Cropping System For Competitive Exam

The term cropping system refers to the crops and crop sequences and the management techniques used on a particular field over a period of years. Long-term cropping systems research projects generally involve a team of scientists of different disciplines working together to answer questions and solve problems. Dryland cropping is practiced in many diverse agro-climates in the Inland Pacific Northwest where average precipitation ranges from 6 to 26 inches per year.

Cropping System Definitions

The term cropping system refers to the crops and crop sequences and the management techniques used on a particular field over a period of years. This term is not a new one, but it has been used more often in recent years in discussions about sustainability of our agricultural production systems. Several other terms have also been used during these discussions:

 Allelopathy:  is the release of a chemical substance by one plant species that inhibits the growth of another species. It has been proven or is suspected to cause yield reductions when one crop follows another of the same family—for example, when corn follows wheat. Technically, damage to a crop from following itself (such as corn following corn) is referred to as autotoxicity. In many cases the actual cause of such yield reduction is not well understood, but it is generally thought that the breakdown of crop residue can release chemicals that inhibit the growth of the next crop. So keeping old-crop residue away from new-crop roots and seedlings should help to minimize such damage.

Double-cropping :(also known as sequential cropping) is the practice of planting a second crop immediately following the harvest of a first crop, thus harvesting two crops from the same field in one year. This is a case of multiple cropping, which requires a season long enough and crops that mature quickly enough to allow two harvests in one year.

 Intercropping: is the presence of two or more crops in the same field at the same time, planted in an arrangement that results in the crops competing with one another.

Monocropping, or monoculture, refers to the presence of a single crop in a field. This term is often used to refer to growing the same crop year after year in the same field; this practice is better described as continuous cropping, or continuous monocropping.
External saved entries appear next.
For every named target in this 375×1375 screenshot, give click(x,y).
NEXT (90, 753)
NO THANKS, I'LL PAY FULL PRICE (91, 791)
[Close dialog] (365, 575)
 Relay intercropping is a technique in which different crops are planted at different times in the same field, and both (or all) crops spend at least part of their season growing together in the field. An example would be dropping cover-crop seed into a soybean crop before it is mature.

Strip cropping is the presence of two or more crops in the same field, planted in strips such that most plant competition is within each crop rather than between crops. This practice has elements of both intercropping and monocropping, with the width of the strips determining the degree of each.